Task brief> Please put the stretch of the listing from the line that contains "Open the blue 20:00 Untitled booking" through the line that contains "Action: click(x=225, y=408)" into a numbered list, leaving out blank lines.

╭─ Data

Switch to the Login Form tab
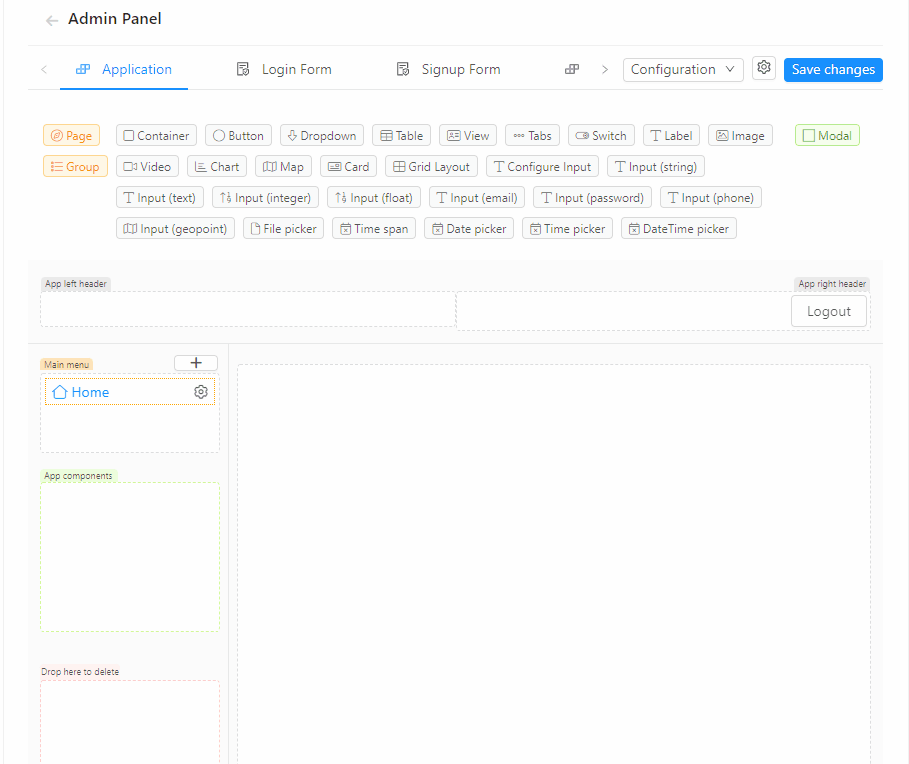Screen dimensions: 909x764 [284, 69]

╰─
╭─ Data

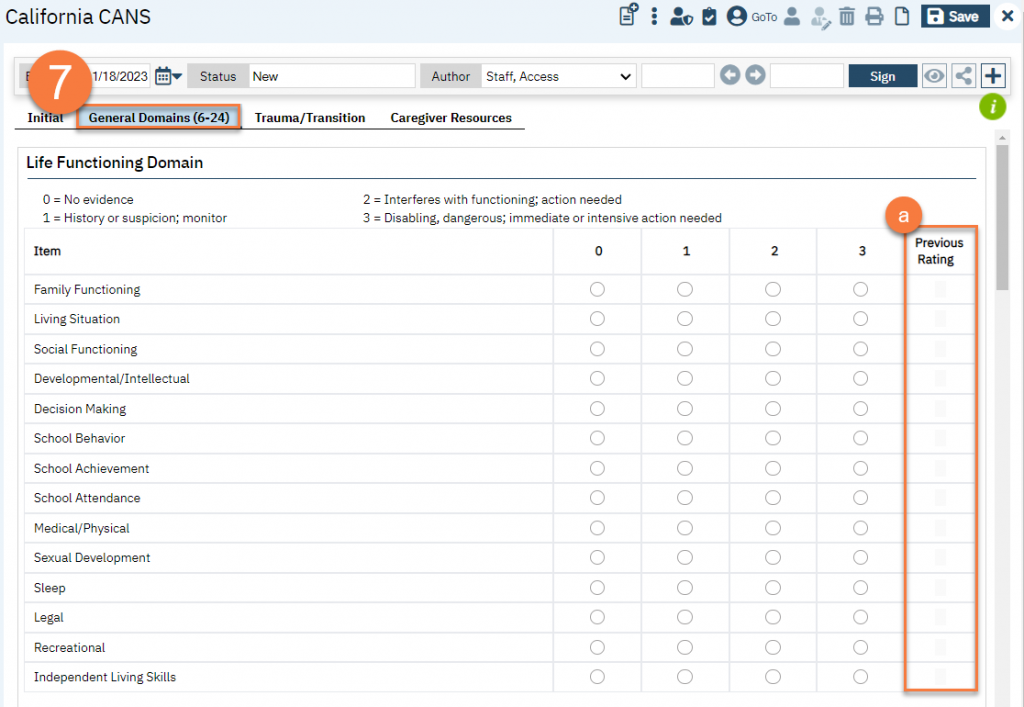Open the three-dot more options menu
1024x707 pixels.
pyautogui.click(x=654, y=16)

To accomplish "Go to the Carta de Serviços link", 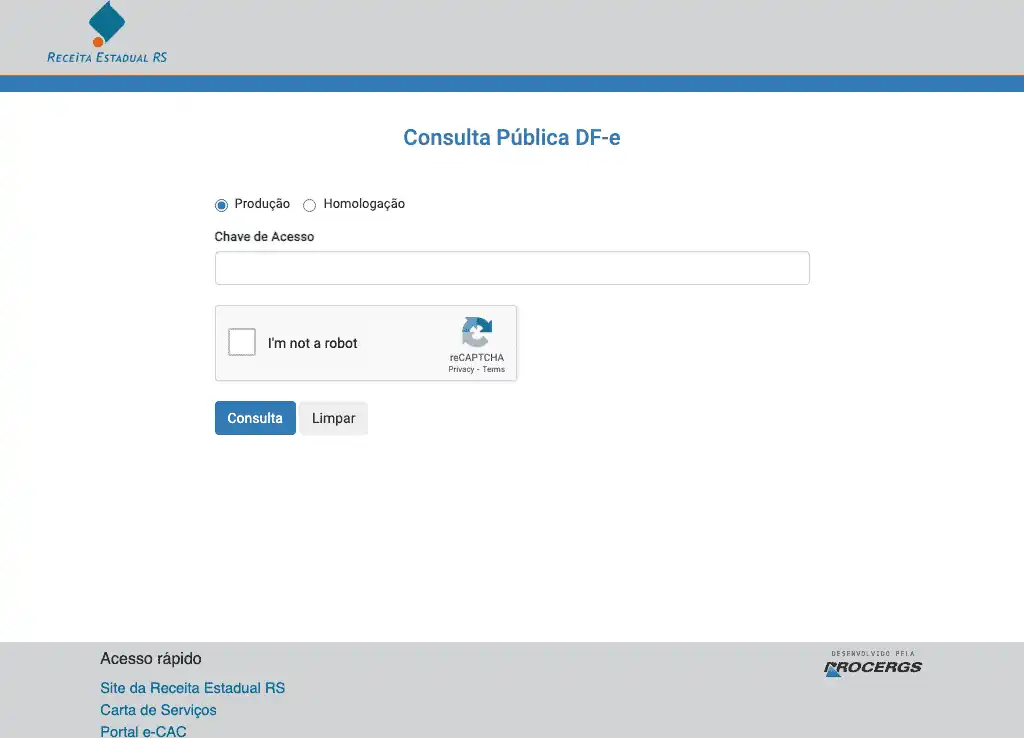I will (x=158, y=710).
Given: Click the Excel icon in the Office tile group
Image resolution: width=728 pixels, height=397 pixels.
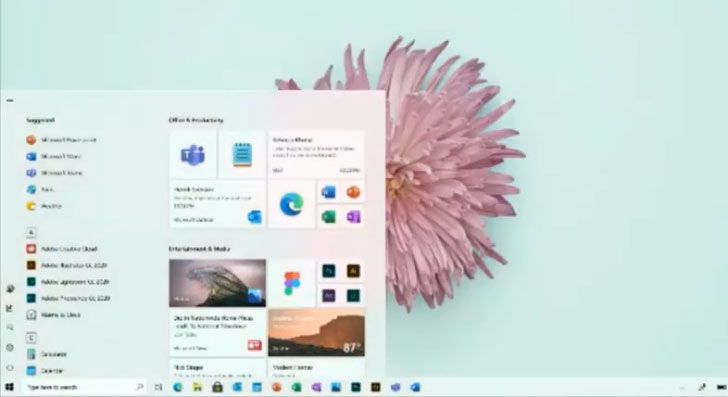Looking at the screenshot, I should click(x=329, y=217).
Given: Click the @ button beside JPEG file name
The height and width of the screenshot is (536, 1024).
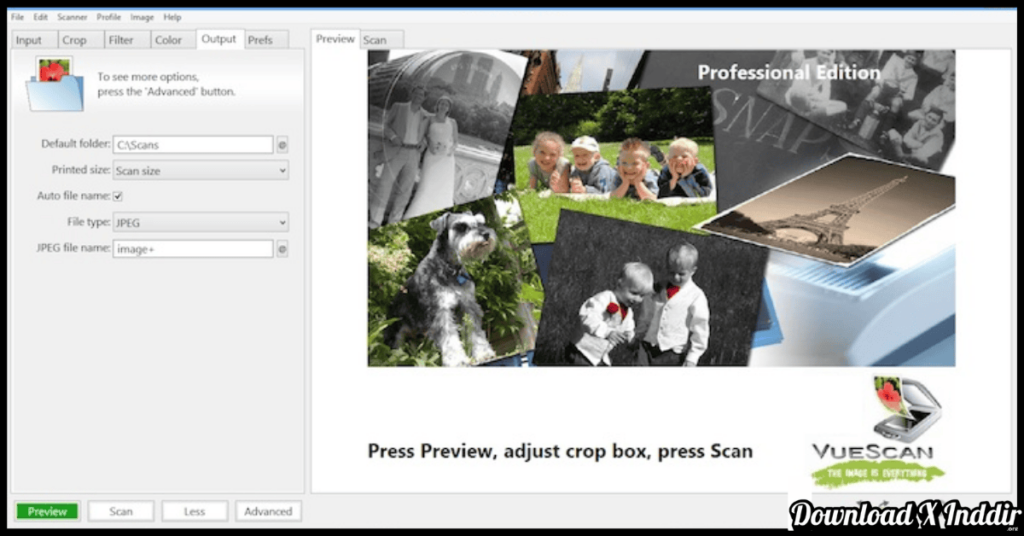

╰─
╭─ Data

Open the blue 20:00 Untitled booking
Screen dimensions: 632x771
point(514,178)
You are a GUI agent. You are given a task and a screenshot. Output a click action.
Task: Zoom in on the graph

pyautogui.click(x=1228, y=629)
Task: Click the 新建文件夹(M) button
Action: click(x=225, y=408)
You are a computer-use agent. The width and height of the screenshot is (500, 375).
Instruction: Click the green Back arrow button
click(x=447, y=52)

╰─

Response>
1. Open the blue 20:00 Untitled booking
2. Screen dimensions: 632x771
3. point(514,178)
4. You are a GUI agent. You are given a task and a screenshot. Output a click action.
5. Task: Zoom in on the graph
6. pyautogui.click(x=1228, y=629)
7. Task: Click the 新建文件夹(M) button
8. Action: click(x=225, y=408)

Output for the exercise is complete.